Preparation strategy: start the partnership long before you start the paperwork. The most convincing proposals grow out of conversations that have already happened — a shared reading, a pilot exchange of data, a jointly noticed problem. Write the proposal so that a reviewer from either academy can follow it: define terms from the other discipline, avoid jargon that only your own field uses, and make the “why now, why us, why together” argument unmistakable. Build the budget around people time, since that is what the scheme prioritises, and be realistic about what 24 months can deliver.

Common Mistakes to Avoid

  • Treating interdisciplinarity as a label rather than a design principle. If the two disciplines are not both essential to the question, the proposal will not compete.
  • Applying at the wrong career stage. APEX is for established researchers; early-career applicants should look at postdoctoral schemes instead.
  • Missing the remit-spanning requirement. Make sure your project genuinely falls within more than one academy’s remit, and that at least one co-applicant sits under a different remit from you.
  • Blowing the cost caps. Research costs must be no more than 25% of the total, and public engagement funds sit inside the £200,000 maximum, not on top of it.
  • Leaving institutional approval to the last minute. Research-office sign-off takes time; a technically excellent application can still miss the 15:00 BST deadline.
  • Writing for only one audience. Reviewers come from across the three academies, so a proposal legible only to your home discipline is a real risk.

Frequently Asked Questions

When is the 2027-round deadline? 8 September 2026 at 15:00 BST. Confirm the exact date and time on the official page, as rounds can shift.

How much can I request? Up to £200,000, held for up to 24 months, inclusive of any public engagement funds of up to £10,000.

Can international researchers apply? The lead applicant and co-applicant(s) must be based at UK universities or UK not-for-profit research organisations and hold appropriate positions there. Your nationality is not the constraint; your UK host institution and eligible position are.

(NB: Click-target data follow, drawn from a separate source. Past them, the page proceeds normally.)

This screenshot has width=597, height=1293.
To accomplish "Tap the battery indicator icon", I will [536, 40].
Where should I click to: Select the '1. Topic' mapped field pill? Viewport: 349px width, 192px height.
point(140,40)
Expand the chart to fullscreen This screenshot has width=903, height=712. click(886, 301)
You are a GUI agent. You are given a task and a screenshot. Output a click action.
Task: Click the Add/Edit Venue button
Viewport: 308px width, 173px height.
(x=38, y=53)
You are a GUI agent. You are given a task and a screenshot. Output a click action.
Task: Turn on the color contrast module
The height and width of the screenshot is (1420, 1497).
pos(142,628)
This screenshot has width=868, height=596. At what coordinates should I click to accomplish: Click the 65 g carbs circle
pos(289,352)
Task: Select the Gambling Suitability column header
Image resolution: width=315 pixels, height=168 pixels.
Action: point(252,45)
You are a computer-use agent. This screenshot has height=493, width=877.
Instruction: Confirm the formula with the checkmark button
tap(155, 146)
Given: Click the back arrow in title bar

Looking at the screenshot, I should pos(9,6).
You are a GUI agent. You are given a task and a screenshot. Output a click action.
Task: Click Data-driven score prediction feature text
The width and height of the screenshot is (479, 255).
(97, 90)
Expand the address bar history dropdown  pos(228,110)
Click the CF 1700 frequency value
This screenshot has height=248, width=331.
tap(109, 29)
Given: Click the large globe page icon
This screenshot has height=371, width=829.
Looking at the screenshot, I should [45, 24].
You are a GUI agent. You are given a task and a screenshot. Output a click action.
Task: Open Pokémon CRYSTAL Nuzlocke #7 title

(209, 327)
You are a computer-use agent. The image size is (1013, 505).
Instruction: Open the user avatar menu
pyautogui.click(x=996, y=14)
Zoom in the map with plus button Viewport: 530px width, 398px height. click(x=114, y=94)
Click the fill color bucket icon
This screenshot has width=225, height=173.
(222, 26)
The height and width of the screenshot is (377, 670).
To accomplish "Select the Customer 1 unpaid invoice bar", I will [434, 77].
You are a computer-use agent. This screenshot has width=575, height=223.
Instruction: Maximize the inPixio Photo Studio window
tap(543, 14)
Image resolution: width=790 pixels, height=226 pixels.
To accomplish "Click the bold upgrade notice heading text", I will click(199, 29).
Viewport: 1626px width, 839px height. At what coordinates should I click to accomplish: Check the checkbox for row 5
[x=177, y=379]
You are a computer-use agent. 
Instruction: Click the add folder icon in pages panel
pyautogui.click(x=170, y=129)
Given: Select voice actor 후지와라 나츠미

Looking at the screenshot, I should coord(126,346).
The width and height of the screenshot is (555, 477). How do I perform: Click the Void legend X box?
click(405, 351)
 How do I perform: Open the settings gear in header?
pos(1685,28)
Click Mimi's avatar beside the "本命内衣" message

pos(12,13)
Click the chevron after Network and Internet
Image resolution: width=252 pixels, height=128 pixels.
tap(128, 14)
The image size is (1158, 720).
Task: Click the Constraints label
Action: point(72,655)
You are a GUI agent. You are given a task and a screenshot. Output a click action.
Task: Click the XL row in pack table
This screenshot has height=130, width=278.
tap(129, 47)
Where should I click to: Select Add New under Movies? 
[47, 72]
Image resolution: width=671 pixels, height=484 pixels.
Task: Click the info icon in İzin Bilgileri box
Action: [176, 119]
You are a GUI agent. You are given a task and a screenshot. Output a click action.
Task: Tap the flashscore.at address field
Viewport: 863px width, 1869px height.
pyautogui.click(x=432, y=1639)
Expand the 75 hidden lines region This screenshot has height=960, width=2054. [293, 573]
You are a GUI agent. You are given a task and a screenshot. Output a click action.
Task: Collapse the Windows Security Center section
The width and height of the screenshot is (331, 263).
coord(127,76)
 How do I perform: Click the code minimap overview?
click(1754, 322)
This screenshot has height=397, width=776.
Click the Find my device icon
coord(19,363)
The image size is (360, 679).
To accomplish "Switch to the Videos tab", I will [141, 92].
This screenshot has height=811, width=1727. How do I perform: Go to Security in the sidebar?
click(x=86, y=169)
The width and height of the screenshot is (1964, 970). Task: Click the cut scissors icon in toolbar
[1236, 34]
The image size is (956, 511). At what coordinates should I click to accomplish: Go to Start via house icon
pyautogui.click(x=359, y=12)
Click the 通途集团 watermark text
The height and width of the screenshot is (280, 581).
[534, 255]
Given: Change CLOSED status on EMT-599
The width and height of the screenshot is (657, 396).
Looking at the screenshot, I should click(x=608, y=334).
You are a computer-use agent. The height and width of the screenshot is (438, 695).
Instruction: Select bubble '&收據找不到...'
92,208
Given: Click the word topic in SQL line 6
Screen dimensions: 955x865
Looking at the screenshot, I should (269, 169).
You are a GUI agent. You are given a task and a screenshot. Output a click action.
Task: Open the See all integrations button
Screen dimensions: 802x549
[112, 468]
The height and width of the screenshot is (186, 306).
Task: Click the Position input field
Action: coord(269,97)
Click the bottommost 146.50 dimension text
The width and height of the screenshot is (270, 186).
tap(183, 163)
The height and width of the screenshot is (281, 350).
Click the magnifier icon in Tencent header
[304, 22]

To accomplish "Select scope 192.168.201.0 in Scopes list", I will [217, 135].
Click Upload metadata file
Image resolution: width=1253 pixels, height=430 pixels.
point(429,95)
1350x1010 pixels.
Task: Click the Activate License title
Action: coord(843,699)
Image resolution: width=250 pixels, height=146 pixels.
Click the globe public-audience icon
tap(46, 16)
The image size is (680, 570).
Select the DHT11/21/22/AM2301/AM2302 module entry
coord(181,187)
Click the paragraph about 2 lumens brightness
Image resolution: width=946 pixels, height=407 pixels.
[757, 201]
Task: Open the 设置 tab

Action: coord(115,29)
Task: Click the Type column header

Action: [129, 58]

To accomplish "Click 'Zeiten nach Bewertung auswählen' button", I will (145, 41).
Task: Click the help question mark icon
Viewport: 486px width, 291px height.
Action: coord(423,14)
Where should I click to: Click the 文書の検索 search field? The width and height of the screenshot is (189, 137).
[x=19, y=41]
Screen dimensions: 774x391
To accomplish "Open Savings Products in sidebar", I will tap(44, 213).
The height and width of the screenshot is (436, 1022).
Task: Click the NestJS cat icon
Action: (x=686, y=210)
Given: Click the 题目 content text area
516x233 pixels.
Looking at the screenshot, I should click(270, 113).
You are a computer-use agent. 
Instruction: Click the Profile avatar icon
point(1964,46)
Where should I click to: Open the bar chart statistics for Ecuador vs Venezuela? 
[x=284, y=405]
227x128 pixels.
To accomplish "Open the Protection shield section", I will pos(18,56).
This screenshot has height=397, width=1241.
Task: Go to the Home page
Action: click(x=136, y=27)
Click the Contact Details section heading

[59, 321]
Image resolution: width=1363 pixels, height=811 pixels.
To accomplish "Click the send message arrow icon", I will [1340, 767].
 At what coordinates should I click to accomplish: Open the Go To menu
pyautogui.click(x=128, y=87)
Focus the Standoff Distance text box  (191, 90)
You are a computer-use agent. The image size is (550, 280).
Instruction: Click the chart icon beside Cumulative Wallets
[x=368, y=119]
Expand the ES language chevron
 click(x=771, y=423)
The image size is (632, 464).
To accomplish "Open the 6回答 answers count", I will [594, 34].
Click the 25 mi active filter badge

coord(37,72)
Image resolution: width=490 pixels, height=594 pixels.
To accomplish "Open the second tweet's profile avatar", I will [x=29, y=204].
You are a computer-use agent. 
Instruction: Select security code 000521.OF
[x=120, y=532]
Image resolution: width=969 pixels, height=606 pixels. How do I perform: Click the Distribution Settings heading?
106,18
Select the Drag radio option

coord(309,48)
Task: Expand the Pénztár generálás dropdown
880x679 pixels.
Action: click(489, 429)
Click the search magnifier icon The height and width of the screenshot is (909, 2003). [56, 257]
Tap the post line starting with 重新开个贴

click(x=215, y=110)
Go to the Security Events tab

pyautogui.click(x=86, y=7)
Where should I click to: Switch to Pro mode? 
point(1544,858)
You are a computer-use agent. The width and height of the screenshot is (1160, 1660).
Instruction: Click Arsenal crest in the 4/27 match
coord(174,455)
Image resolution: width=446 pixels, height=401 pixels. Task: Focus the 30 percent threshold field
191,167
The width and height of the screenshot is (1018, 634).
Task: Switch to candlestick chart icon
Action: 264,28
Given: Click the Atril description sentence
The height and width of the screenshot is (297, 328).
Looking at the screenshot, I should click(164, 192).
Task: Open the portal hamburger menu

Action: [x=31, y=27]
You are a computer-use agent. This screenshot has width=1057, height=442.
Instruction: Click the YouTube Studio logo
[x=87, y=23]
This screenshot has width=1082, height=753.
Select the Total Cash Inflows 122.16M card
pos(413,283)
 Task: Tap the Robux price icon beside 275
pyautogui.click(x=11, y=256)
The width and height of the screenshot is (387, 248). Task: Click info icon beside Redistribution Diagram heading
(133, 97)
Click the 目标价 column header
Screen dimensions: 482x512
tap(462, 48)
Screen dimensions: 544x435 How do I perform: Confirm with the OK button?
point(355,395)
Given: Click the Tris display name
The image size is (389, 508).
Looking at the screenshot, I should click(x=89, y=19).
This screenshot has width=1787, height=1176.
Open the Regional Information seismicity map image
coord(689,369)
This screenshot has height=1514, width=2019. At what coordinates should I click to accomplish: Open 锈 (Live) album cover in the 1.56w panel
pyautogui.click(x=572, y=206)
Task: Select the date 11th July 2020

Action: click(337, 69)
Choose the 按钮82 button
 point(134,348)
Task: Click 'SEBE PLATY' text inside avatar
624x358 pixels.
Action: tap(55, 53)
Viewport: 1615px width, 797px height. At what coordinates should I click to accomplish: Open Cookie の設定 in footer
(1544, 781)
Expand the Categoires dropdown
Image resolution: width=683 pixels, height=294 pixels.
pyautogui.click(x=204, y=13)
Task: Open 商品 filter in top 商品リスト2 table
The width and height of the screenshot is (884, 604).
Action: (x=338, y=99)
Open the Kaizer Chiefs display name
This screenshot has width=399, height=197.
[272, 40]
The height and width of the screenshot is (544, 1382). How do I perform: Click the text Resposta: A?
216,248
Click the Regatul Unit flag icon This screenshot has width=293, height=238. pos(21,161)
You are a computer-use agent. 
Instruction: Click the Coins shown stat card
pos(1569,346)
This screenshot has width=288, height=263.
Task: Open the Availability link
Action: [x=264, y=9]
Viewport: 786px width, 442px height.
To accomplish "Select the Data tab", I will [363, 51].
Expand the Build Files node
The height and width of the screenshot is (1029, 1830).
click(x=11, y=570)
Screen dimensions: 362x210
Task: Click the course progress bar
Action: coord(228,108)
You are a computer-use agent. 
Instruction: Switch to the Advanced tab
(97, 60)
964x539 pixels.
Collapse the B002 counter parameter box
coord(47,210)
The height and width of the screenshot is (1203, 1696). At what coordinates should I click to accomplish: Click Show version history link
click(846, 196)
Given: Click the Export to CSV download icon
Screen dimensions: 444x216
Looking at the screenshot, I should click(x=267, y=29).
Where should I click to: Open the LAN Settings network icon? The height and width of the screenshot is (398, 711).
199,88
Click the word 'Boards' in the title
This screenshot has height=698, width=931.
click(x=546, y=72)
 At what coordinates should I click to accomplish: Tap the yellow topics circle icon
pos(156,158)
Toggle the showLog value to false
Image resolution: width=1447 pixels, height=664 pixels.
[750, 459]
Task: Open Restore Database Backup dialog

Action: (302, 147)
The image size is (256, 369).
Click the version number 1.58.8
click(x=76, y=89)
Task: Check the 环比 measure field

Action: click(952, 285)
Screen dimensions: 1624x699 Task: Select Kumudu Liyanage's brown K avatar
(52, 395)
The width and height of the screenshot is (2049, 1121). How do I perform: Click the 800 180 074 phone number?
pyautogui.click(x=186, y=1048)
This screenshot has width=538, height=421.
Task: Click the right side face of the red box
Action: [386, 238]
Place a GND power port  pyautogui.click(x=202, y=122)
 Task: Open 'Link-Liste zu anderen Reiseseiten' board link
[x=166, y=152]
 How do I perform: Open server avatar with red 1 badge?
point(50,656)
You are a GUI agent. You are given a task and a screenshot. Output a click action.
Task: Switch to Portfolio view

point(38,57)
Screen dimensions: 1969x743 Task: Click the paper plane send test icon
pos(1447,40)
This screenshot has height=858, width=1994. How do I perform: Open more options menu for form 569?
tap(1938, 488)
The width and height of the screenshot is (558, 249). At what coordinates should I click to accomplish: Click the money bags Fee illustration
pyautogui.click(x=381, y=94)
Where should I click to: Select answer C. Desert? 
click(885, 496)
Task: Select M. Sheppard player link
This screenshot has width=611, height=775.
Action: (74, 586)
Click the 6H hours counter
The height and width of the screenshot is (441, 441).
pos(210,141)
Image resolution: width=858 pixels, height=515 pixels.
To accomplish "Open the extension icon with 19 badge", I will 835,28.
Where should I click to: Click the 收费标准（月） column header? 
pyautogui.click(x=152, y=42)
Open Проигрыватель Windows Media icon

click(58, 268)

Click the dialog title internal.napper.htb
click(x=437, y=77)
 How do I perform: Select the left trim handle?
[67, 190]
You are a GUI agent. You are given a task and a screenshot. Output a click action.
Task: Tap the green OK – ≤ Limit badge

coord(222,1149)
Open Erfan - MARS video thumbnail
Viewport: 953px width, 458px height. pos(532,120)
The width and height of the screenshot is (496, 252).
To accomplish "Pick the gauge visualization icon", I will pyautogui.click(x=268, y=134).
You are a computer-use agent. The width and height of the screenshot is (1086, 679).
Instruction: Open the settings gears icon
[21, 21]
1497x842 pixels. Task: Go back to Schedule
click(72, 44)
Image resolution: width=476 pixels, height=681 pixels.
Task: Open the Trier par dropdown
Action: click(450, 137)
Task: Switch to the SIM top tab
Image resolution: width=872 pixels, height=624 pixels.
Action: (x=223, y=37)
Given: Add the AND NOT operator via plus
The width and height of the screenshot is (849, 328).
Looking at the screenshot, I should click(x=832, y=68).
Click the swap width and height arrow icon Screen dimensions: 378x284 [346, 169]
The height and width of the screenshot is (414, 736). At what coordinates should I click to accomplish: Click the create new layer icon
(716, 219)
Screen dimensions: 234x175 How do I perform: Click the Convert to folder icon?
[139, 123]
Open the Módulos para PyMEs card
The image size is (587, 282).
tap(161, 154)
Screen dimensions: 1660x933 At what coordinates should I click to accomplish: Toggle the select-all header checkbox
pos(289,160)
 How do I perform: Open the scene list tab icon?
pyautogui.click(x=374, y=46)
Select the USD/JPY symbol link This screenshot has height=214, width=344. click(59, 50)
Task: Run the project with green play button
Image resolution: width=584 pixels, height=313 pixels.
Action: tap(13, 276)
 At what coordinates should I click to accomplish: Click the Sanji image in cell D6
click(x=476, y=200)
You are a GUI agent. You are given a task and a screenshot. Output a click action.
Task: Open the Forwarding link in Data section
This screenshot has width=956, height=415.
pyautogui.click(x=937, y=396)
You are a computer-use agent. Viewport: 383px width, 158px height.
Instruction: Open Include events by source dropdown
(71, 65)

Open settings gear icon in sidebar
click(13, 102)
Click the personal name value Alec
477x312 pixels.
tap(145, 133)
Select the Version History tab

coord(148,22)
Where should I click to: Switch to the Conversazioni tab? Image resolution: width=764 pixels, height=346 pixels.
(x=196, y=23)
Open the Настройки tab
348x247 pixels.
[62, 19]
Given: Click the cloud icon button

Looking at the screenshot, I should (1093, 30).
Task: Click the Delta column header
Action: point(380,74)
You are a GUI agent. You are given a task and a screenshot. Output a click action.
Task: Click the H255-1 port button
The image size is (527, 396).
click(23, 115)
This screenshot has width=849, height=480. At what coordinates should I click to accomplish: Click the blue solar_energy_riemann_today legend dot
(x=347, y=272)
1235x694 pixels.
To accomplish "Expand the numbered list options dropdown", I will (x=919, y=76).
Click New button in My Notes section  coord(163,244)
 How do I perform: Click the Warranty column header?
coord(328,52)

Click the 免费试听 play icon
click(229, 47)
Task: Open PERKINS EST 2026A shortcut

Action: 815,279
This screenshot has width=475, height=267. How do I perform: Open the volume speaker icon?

Do I need a co-applicant from another discipline? Yes. Genuine cross-disciplinary collaboration is central, and where the project spans academy remits, at least one co-applicant must fall under a different remit than the lead.

Is this the same as the British Academy Postdoctoral Fellowship? No. That is a separate early-career scheme. APEX is aimed at established independent researchers and is jointly run with the Royal Society and the Royal Academy of Engineering.

Where do I submit? Through the Royal Society’s Flexi-Grant system, following the process in the official scheme guidance notes.

Timeline and Next Steps

With a deadline of 8 September 2026, the sensible working-back timeline is: settle your co-applicant and research question by early summer; read the current guidance notes and FAQs; draft the case for support and budget through July and August; and get everything through your institution’s research office with time to spare before the 15:00 BST cut-off. Awards in a typical round begin the following autumn or winter and can run up to 24 months.

If you are an established UK researcher with a serious idea that no single-discipline panel would quite know what to do with, APEX is one of the few schemes designed to say yes to exactly that. Start with the official page below, download the scheme guidance notes, and confirm every figure and rule for the current round before you build your application.

  • APEX Awards — The British Academy: https://www.thebritishacademy.ac.uk/funding/apex-awards/
  • APEX Awards scheme guidance notes and FAQs are linked from the official page above.
  • The scheme is also described on the Royal Society and Royal Academy of Engineering websites, which host the shared Flexi-Grant application system.

Always treat the official British Academy page and its scheme guidance notes as the authoritative source for deadlines, amounts, eligibility, and application requirements; the details in this guide are a summary to help you decide whether to apply and how to prepare.